Jesus answered, "The most important (commandment) is, 'Hear, O Israel: The Lord our God, the Lord is one. And you shall love the Lord your God with all your heart and with all your soul and with all your mind and with all your strength.' The second is this: 'You shall love your neighbor as yourself.' There is no other commandment greater than these." (Mark 12:29-31)

Va'etchanan means "I pleaded," which we may now understand as God's plea that we:

  1. Love Him as the Source of all our real and abiding good
  2. Love one another as we love ourselves

The love of God and others! Think of it!
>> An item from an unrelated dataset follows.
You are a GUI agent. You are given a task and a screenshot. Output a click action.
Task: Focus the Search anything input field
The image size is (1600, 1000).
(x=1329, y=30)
The greatest commandment is not found in the knowledge of Torah, regardless of how edifying or noble; nor in external observances, regardless of how scrupulously or beautifully observed; nor in the practice of Jewish minhagim (customs), regardless of how much they might make us feel identified with God's Chosen People. No.  Jesus' answer is that the greatest duty of our lives is to love God with every bit of our passion, inwardness, and strength, and to extend that same love we instinctively feel toward ourselves to others around us.

When we walk in the power of the Holy Spirit and the fruit of the Holy Spirit is produced within us, we will not find ourselves walking contrary to the way of the Torah (Gal. 5:22-23), and the inward motivation of the Torah will be written upon our hearts
(Jer. 31:33). As Rav Sha'ul (Paul) wrote in Romans 13:10, "Love is the fulfilling of the law."

May it please the LORD to give us a heart that can love in the truth.  Amen.